* _WHAT NEEDS TO BE DONE_
When a line below holds the string "ribbon", show that line.

Dataset records
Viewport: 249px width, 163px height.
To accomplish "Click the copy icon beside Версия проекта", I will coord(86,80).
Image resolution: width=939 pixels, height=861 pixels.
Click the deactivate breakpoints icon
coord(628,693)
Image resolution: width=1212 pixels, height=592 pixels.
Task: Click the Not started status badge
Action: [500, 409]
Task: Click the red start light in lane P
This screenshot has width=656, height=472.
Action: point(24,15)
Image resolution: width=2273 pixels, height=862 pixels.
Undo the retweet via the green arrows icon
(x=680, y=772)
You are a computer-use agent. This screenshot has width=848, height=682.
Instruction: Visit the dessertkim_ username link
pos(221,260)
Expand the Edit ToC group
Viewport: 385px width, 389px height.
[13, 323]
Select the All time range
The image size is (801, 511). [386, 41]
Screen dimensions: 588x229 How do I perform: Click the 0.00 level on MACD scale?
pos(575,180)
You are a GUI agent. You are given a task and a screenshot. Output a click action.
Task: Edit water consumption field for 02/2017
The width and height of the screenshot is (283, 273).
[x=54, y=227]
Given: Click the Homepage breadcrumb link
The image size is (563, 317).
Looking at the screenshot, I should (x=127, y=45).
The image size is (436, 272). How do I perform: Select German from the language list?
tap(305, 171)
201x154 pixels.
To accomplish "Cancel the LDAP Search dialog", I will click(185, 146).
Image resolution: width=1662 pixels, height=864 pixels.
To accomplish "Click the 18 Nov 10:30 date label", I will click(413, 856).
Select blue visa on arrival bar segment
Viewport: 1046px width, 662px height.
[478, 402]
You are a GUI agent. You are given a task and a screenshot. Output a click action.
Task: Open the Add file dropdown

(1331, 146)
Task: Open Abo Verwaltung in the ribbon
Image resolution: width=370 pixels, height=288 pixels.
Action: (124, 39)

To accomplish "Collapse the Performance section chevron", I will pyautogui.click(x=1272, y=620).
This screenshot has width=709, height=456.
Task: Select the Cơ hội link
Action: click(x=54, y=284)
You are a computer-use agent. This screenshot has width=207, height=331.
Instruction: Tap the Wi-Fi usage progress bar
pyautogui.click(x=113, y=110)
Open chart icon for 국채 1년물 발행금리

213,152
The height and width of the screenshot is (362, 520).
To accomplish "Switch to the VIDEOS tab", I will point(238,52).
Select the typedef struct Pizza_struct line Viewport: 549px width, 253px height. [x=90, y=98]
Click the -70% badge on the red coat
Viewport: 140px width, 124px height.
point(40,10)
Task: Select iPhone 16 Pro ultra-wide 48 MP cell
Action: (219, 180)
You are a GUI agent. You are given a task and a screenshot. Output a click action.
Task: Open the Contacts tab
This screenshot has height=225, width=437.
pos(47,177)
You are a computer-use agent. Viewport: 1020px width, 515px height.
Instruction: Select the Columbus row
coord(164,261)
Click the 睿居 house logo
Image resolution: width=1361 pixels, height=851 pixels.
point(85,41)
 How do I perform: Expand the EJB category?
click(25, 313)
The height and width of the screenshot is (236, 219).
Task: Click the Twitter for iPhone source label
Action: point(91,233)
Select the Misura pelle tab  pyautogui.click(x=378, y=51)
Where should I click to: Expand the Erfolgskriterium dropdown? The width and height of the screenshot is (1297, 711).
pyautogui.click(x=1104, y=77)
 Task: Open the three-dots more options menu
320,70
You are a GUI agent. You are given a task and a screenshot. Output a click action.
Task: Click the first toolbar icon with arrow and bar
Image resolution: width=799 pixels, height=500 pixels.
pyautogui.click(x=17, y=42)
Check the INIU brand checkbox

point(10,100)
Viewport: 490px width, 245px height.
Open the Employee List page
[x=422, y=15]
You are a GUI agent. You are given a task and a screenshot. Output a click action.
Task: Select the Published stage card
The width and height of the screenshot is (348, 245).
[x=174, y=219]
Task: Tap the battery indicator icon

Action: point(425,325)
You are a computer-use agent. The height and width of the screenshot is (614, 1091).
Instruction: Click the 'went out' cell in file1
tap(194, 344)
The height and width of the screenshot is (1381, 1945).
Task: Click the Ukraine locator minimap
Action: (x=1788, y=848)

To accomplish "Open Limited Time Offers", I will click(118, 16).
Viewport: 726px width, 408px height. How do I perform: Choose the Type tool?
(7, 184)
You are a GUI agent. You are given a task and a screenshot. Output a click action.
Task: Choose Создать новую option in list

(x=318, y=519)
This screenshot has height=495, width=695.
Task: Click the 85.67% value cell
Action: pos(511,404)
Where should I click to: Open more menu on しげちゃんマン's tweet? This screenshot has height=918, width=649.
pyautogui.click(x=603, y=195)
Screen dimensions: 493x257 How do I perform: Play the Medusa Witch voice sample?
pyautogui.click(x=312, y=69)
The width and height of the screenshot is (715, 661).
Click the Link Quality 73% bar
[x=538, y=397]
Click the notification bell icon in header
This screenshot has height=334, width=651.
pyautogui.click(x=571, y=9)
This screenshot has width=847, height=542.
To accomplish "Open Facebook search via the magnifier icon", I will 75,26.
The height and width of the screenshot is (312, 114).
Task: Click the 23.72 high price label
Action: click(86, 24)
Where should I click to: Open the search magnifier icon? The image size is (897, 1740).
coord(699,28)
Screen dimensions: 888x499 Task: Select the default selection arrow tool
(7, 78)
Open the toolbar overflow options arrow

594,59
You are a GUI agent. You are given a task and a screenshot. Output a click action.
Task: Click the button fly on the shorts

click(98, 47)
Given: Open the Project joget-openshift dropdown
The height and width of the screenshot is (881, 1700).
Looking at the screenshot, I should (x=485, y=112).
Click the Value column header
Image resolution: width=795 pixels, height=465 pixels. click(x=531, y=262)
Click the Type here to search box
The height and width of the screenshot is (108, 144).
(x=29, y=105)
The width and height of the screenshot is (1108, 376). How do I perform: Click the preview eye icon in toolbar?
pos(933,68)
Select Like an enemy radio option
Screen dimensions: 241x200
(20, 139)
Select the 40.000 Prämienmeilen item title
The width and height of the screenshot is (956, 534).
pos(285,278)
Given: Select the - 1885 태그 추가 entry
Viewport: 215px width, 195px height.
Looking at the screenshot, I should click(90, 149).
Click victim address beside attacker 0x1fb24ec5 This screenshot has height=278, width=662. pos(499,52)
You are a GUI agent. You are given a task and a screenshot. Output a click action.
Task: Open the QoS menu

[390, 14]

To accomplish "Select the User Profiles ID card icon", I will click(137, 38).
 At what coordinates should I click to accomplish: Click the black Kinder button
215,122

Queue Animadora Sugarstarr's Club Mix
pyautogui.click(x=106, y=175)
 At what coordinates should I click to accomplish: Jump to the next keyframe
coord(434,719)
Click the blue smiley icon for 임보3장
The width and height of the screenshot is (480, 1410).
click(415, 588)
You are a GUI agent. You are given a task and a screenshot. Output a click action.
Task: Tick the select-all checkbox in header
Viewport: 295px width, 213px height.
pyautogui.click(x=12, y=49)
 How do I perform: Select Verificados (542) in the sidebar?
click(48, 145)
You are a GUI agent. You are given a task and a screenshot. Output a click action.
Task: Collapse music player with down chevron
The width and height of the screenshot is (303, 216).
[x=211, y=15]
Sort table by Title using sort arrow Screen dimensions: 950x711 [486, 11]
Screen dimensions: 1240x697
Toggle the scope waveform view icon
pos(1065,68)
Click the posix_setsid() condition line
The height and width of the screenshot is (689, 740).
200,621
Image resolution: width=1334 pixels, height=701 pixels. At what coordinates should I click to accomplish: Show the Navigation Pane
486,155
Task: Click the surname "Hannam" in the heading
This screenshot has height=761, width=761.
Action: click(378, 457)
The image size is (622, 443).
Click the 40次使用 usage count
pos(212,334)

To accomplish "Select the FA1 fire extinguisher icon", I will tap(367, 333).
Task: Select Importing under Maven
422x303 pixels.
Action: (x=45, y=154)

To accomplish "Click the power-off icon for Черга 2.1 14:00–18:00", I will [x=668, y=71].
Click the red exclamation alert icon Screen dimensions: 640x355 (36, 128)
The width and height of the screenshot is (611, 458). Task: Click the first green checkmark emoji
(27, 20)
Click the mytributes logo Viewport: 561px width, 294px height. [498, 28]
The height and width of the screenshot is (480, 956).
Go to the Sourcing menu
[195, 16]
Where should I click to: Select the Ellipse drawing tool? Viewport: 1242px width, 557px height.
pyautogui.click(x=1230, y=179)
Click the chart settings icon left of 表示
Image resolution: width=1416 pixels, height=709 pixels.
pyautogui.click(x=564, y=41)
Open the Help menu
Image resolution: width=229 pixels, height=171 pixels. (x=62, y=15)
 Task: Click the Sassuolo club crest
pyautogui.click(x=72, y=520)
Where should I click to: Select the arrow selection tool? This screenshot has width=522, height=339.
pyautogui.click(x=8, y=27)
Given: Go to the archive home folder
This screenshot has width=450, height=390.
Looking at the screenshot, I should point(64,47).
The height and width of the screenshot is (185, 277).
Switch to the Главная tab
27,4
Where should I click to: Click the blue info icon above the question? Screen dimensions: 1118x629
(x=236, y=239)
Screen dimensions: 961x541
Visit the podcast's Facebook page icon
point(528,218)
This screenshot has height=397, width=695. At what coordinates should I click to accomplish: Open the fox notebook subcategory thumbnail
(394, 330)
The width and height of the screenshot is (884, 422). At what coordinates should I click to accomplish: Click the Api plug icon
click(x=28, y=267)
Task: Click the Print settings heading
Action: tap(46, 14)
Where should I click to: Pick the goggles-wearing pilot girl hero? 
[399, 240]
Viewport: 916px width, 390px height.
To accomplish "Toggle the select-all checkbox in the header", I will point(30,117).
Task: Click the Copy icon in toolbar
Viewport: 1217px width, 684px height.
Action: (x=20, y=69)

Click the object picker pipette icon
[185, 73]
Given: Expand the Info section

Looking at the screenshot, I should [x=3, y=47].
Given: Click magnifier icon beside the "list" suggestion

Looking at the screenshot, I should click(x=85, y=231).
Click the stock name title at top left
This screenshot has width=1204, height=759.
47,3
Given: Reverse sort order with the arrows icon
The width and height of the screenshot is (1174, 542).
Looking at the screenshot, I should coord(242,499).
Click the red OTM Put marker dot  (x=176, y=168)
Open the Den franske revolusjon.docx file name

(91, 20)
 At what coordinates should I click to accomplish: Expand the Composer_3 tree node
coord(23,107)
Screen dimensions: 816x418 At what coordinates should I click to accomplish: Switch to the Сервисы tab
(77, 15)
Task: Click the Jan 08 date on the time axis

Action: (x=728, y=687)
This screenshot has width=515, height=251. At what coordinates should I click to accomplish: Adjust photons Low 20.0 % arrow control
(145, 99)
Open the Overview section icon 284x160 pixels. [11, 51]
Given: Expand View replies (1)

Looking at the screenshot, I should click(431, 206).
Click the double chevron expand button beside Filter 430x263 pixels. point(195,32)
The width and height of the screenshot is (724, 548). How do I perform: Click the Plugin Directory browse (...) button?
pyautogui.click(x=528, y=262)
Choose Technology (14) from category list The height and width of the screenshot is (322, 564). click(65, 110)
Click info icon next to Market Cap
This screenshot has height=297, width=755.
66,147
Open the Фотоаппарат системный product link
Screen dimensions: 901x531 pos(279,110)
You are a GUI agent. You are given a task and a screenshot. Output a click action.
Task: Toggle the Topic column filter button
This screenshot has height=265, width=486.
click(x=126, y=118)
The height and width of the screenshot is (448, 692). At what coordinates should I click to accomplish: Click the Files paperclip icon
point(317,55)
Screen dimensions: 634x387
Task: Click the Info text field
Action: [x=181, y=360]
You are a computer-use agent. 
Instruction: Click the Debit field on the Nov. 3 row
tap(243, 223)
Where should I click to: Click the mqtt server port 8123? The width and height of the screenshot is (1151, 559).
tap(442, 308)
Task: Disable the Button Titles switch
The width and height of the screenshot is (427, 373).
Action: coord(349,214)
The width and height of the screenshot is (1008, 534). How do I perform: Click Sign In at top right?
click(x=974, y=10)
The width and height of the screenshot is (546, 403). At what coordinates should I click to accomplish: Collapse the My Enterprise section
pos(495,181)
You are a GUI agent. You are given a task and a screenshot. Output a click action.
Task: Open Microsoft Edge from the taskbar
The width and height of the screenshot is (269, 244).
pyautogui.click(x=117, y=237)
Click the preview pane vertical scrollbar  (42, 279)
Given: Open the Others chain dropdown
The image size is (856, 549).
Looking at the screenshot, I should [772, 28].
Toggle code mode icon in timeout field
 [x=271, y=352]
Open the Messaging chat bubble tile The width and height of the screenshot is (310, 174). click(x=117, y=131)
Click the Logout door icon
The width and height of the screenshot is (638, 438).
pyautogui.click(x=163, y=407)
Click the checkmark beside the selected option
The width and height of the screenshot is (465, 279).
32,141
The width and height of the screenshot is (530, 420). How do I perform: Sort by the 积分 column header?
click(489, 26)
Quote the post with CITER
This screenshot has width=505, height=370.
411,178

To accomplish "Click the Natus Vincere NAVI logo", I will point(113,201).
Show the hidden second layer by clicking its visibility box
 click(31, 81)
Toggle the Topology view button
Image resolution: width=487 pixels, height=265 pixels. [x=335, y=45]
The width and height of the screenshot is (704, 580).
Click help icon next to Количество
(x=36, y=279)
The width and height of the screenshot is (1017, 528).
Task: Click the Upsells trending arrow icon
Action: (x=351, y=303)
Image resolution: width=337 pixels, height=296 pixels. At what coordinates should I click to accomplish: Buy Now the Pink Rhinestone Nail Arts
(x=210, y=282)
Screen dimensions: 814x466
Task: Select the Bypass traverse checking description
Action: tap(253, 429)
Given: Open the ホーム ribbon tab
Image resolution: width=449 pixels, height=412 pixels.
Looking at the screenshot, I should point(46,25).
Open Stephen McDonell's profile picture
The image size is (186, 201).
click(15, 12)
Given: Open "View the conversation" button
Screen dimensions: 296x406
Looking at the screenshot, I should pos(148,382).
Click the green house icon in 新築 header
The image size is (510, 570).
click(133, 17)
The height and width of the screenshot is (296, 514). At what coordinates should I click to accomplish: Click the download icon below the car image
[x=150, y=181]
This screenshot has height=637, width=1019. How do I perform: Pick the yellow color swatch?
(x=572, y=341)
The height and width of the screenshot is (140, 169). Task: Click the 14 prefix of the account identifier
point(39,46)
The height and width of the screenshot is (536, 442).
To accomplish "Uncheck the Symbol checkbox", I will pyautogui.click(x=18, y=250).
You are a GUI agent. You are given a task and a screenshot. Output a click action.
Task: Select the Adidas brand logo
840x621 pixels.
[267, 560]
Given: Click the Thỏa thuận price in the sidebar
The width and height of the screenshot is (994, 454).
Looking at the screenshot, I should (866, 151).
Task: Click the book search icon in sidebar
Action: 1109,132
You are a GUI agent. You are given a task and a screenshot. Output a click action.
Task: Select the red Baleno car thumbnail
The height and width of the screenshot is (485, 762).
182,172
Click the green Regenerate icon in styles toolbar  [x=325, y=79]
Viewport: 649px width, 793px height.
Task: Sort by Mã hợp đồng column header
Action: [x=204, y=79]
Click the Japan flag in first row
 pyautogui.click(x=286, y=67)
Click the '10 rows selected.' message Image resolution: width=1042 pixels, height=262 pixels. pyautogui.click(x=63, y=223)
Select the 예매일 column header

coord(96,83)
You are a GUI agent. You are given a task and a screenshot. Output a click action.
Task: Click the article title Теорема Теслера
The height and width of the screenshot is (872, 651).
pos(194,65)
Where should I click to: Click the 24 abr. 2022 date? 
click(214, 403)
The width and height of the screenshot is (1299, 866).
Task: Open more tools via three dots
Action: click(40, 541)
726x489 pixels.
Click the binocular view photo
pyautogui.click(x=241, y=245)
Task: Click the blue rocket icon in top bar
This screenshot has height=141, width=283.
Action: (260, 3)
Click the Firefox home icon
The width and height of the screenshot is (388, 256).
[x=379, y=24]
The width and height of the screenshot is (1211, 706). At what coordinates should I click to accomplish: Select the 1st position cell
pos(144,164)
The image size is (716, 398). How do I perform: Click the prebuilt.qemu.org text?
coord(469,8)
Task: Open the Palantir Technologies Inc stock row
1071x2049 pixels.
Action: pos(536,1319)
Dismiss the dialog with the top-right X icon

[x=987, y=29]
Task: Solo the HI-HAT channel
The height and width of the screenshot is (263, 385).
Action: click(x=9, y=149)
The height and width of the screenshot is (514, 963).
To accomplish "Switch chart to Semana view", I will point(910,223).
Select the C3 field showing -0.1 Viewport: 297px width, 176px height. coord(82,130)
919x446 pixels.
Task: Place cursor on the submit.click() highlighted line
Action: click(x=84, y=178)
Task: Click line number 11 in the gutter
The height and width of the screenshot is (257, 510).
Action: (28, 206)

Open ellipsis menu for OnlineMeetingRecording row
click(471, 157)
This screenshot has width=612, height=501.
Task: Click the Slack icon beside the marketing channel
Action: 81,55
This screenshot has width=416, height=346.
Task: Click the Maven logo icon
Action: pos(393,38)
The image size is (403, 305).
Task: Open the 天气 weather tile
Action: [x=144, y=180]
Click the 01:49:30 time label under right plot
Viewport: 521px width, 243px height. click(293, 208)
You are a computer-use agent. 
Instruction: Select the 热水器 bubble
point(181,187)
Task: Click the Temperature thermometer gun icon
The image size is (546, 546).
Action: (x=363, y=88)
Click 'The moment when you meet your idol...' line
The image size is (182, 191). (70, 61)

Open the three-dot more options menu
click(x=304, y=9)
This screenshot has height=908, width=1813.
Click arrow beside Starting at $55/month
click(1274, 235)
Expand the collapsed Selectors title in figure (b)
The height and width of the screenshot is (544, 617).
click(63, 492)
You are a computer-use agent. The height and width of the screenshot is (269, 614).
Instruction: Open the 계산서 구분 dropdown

* _WRITTEN ANSWER_
Task: Open Abo Verwaltung in the ribbon
Given: Open the ホーム ribbon tab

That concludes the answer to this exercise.